JOAN MITCHELL / CARL ANDRE FRAGMENTS OF A LANDSCAPE

February 10th – July 4th, 2021

臨時休館: 4/17(土) 〜 30(金)

Joan Mitchell, Untitled (1979) (detail). © The Estate of Joan Mitchell. Courtesy of Fondation Louis Vuitton.

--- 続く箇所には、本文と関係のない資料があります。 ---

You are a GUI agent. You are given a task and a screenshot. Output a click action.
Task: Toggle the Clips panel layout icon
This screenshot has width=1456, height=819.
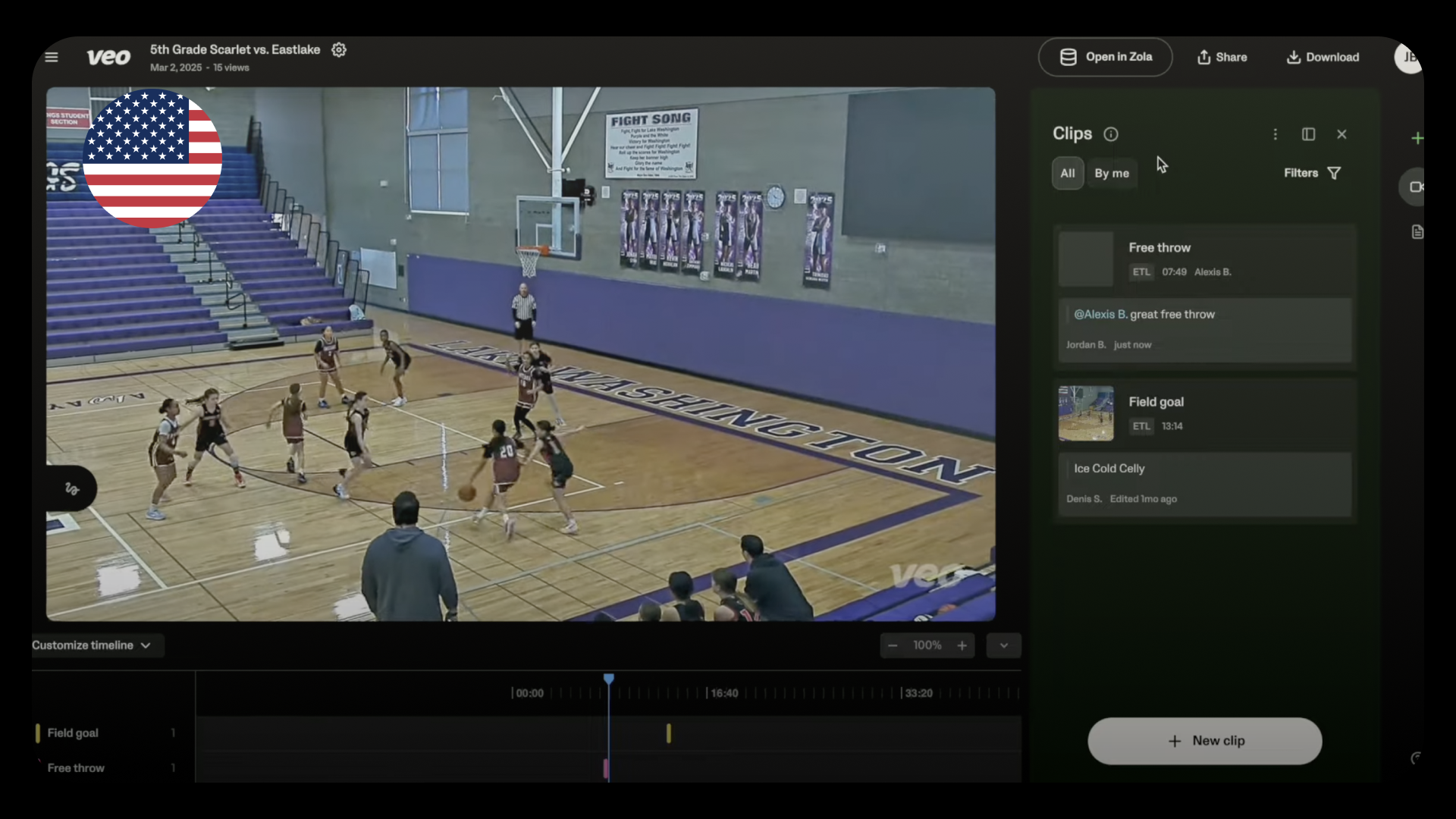tap(1309, 134)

抽象表現主義画家のジョアン・ミッチェルの芸術は、自然を忠実に表現したいという想いと、主観的で激烈な表現力の拮抗により構成されています。特徴的な構成に裏付けされた作品が放つ色彩の官能性は、《Untitled》(1979年)と《Cypress》(1980年)のように、1980年代より風景画で再び発揮されます。一方、カール・アンドレによるミニマル主義の作品群から見えるものは厳正な制作の姿勢と、象徴性の完全な拒絶です。形と構造が同等の基礎的な素材で制作されるアンドレの作品は、《Draco》(1979-2008年)と、その典型的な展示空間との関係性から見てとれる通り、作家の介入の痕跡がなく、それ自体の意味を持ちません。エスパス ルイ・ヴィトン大阪のオープンを記念した「Fragments of a landscape (ある風景の断片) 」展では、これらのアーティストの、一見すると対立する芸術潮流――激烈な色使いによる自由な表現と、あるがままの素材による幾何学的厳密さの奥深さを照らし出します。本展はフォンダシオン ルイ・ヴィトンの所蔵コレクションを紹介する「Hors-les-murs (壁を越えて) 」の一環として企画されました。

フォンダシオン ルイ・ヴィトンについて
フォンダシオン ルイ・ヴィトンは現代アートとアーティスト、そしてそれらのインスピレーションの源となった重要な20世紀の作品に特化した芸術機関です。所蔵コレクションと主催展を通じ、幅広い多くの人々に興味を持っていただくことを目指しています。カナダ系アメリカ人の建築家フランク・ゲーリーが手掛けた建物は、既に21世紀を象徴する建築物として価値を認められており、芸術の発展に目を向けたフォンダシオンの独創的な取組みを体現しています。2014年10月の開館以来、600万人を超える来館者をフランス、そして世界各地から迎えてきました。本機関にて実施される企画のみならず、他の財団や美術館など、民間および公共の施設や機関との連携においても、国際的な取組みを積極的に展開しています。とりわけモスクワのプーシキン美術館とサンクトペテルブルクのエルミタージュ美術館「(Icons of Modern Art: The Shchukin Collection」展)やニューヨーク近代美術館(「Being Modern: MoMA in Paris」展)、ロンドンのコートールド・ギャラリー(「The Courtauld Collection. A Vision for Impressionism」展) などが挙げられます。また、フォンダシオンは、東京、北京、ミュンヘン、ヴェネツィア、ソウルそして新たに大阪にオープンしたエスパス ルイ・ヴィトンにて開催される所蔵コレクションの展示を目的とした「Hors-les-murs (壁を越えて) 」プログラムのアーティスティック・ディレクションを担っています。これらのスペースで開催される展覧会は無料で公開され、関連するさまざまな文化的コミュニケーションを通じてその活動をご紹介しています。